Collected data entries:
= Beginning of Section =

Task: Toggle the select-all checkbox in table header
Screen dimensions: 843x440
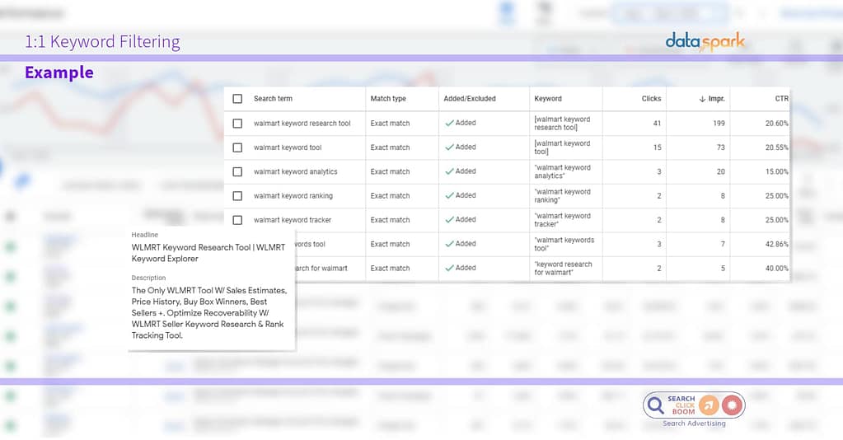Action: click(x=237, y=99)
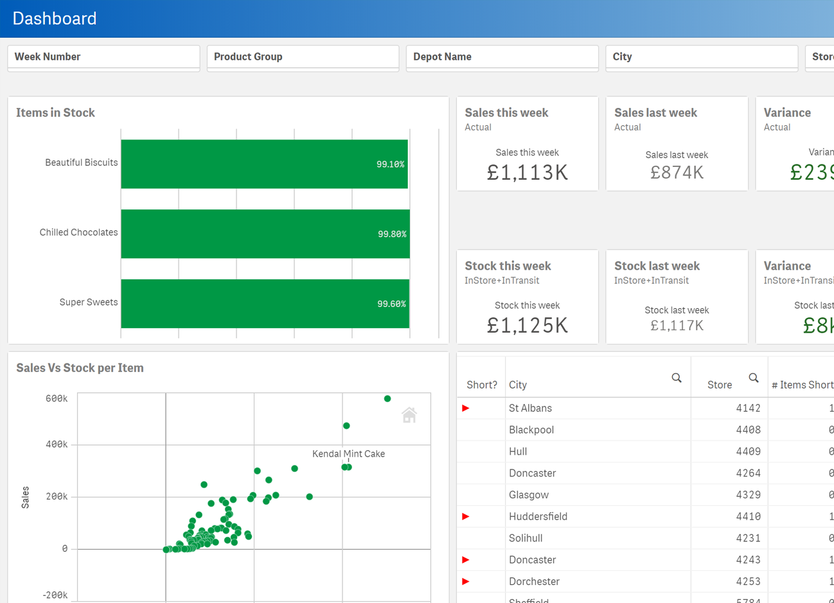The image size is (834, 603).
Task: Click the search icon in Store column header
Action: click(754, 378)
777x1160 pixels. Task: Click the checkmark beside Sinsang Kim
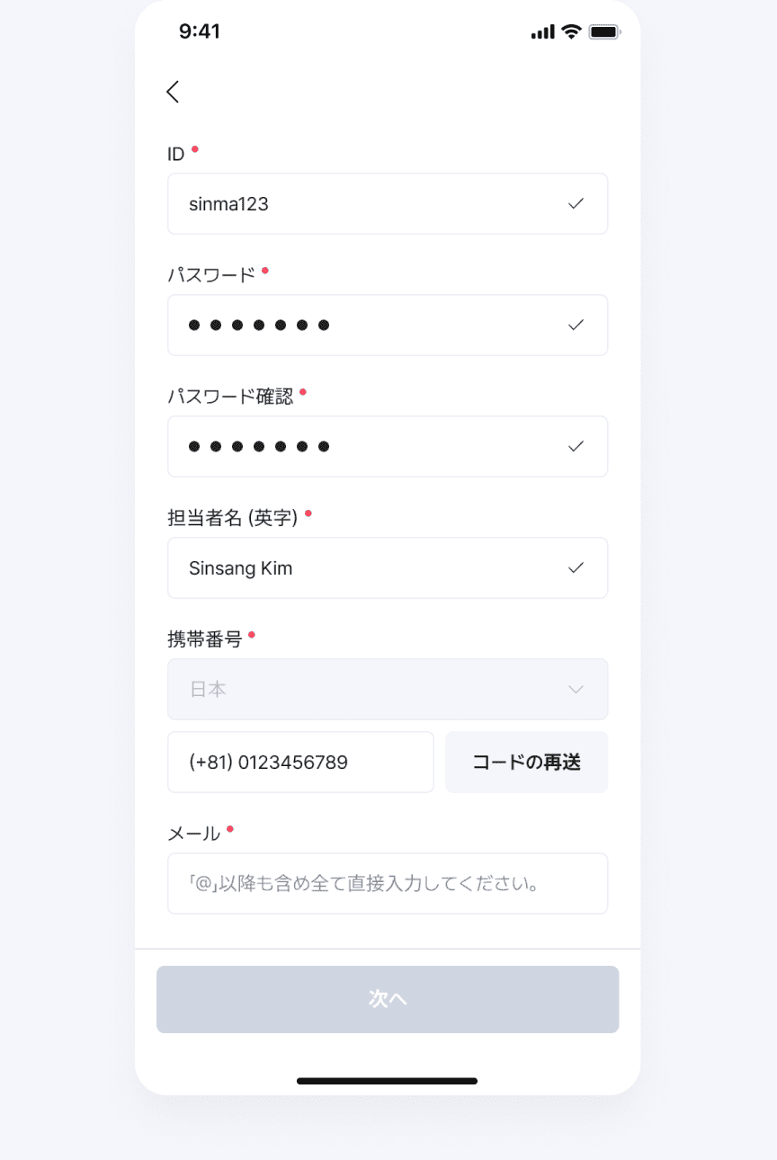point(576,567)
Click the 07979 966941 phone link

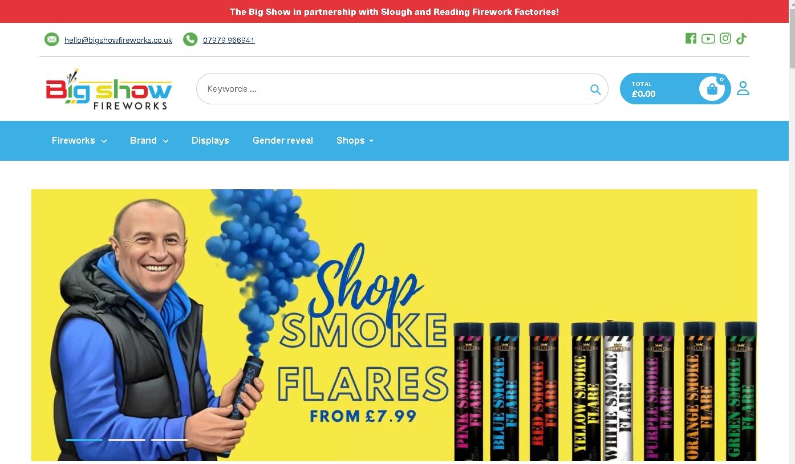[229, 40]
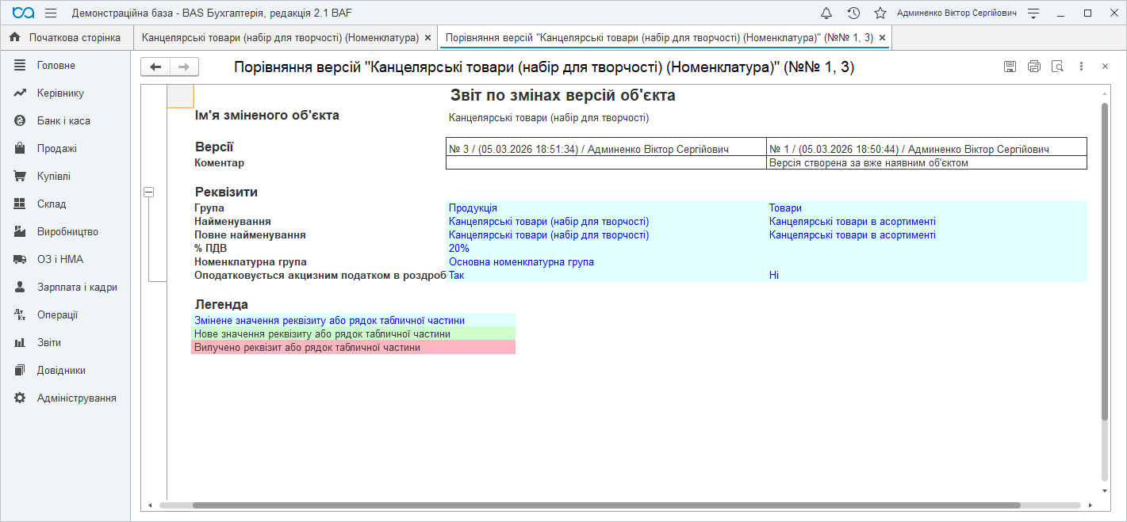
Task: Open favorites star icon
Action: [x=880, y=13]
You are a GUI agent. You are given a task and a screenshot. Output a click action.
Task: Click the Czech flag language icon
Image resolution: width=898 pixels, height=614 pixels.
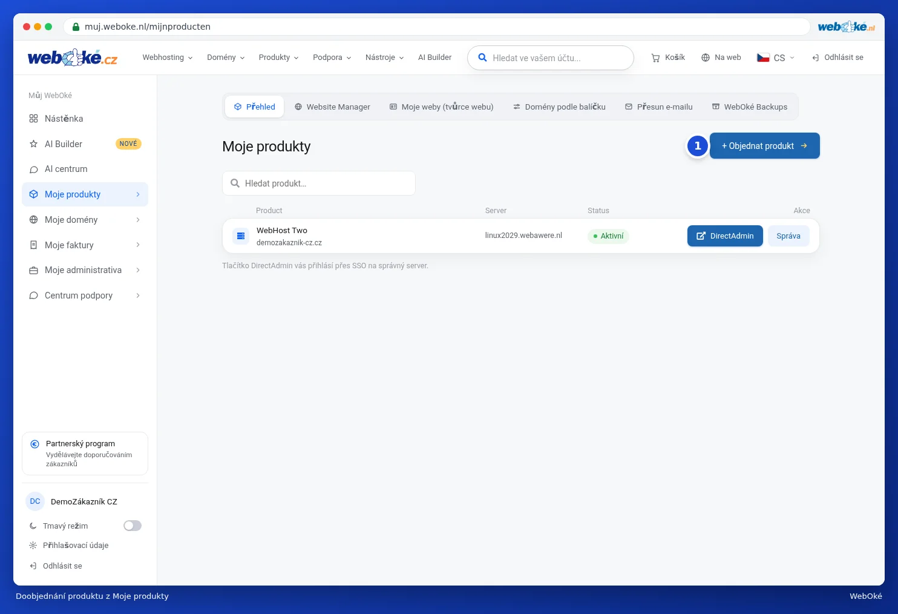pos(763,58)
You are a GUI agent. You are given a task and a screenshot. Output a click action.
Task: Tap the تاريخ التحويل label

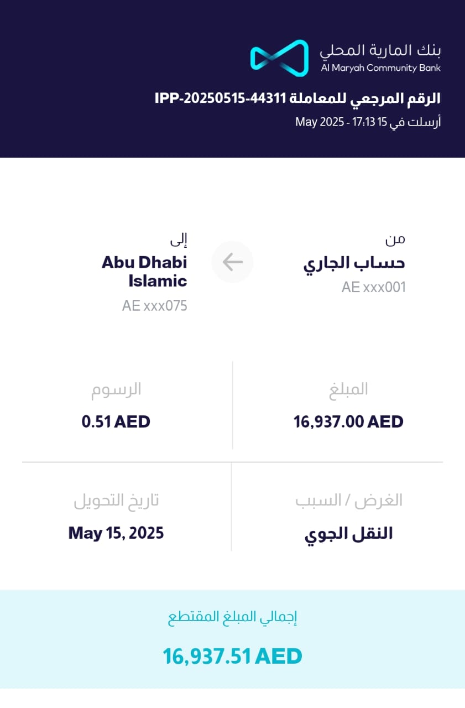tap(116, 501)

= End of Section =

» **THE TASK**:
None of the pictures should be copied, but every record above must be restated in full.

» **OUTPUT FOR THIS EXERCISE**:
Task: Toggle the select-all checkbox in table header
Screen dimensions: 843x440
Action: click(x=237, y=99)
The image size is (834, 603).
Task: Click the search icon in Store column header
Action: click(754, 378)
777x1160 pixels. Task: Click the checkmark beside Sinsang Kim
point(576,567)
Click the 07979 966941 phone link

[229, 40]
Task: Open favorites star icon
Action: [x=880, y=13]
You are a GUI agent. You are given a task and a screenshot. Output a click action.
Task: Click the Czech flag language icon
Image resolution: width=898 pixels, height=614 pixels.
pos(763,58)
You are a GUI agent. You are given a task and a screenshot. Output a click action.
Task: Tap the تاريخ التحويل label

tap(116, 501)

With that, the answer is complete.